A model for indexed documents

As the first step in our analysis of the indexer component, we will start by describing the document model that the Indexer implementations will index and search:

type Document struct {
    LinkID uuid.UUID

    URL string

    Title string
    Content string

    IndexedAt time.Time
    PageRank float64
}

All the documents must include a non-empty attribute called LinkID. This attribute is a UUID value that connects a document with a link that's obtained from the link graph. In addition to the link ID, each document also stores the URL of the indexed document and allows us to not only display it as part of the search results but to also implement more advanced search patterns in future (for example, constraint searches to a particular domain).

The Title and Content attributes correspond to the value of the <title> element if the link points to an HTML page, whereas the Content attribute stores the block of text that was extracted by the crawler when processing the link. Both of these attributes will be indexed and made available for searching.

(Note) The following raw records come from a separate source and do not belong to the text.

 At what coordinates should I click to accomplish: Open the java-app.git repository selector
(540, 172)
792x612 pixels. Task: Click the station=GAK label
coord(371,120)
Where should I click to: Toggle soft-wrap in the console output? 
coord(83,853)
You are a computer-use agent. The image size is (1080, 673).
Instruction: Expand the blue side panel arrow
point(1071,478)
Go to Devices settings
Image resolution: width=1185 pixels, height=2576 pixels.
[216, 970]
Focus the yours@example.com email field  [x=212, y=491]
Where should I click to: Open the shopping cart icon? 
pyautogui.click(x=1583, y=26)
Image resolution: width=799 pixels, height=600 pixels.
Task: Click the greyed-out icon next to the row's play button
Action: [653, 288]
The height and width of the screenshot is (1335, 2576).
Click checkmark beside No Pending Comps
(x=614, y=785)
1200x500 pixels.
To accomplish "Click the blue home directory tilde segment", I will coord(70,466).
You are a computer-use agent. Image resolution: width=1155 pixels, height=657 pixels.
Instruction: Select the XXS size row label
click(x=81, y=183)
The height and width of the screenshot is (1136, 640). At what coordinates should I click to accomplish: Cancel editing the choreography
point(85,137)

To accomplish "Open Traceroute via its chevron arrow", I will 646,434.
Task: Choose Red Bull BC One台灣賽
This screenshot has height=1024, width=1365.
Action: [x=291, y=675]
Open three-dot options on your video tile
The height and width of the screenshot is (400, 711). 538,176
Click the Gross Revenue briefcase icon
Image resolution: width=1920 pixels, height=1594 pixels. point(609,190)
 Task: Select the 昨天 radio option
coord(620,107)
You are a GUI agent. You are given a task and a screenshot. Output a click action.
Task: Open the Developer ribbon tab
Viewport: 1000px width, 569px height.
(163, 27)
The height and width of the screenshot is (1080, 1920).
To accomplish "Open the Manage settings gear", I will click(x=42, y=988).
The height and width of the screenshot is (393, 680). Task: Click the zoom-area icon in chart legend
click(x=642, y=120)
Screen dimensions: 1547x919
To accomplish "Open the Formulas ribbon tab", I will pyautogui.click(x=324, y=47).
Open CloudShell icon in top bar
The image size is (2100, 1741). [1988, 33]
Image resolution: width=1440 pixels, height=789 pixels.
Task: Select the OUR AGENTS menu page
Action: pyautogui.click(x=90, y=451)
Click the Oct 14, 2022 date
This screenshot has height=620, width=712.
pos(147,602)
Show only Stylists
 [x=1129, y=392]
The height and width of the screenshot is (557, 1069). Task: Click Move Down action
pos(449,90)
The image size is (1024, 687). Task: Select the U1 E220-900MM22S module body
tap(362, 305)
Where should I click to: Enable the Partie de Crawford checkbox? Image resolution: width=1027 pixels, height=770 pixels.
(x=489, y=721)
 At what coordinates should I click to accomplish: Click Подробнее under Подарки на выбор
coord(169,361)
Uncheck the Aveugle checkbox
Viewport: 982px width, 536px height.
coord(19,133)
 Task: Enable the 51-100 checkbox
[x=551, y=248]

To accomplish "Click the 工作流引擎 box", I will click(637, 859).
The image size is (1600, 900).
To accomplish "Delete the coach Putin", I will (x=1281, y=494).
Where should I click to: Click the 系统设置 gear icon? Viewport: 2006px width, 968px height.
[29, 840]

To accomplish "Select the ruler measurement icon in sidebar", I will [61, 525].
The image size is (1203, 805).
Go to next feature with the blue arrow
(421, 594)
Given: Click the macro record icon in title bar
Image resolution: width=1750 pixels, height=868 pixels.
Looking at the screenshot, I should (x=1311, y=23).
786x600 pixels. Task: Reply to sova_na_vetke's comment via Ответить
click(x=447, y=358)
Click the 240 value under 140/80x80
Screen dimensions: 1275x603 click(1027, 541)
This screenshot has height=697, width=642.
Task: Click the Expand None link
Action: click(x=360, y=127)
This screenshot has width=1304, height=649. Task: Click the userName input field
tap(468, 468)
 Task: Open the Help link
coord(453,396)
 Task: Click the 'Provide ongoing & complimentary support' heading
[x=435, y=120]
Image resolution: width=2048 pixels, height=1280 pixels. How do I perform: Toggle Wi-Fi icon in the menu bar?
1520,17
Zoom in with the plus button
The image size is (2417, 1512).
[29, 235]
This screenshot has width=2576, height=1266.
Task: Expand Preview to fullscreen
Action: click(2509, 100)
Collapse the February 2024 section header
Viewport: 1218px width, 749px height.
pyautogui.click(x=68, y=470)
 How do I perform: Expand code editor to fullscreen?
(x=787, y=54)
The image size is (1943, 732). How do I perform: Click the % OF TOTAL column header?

The IndexedAt attribute contains a timestamp that indicates when a particular document was last indexed, while the PageRank attribute keeps track of the PageRank score that will be assigned to each document by the PageRank calculator component. Since PageRank scores can be construed as a quality metric for each link, the text indexer implementations will attempt to optimize the returned result sets by sorting search matches both by their relevance to the input query and by their PageRank scores.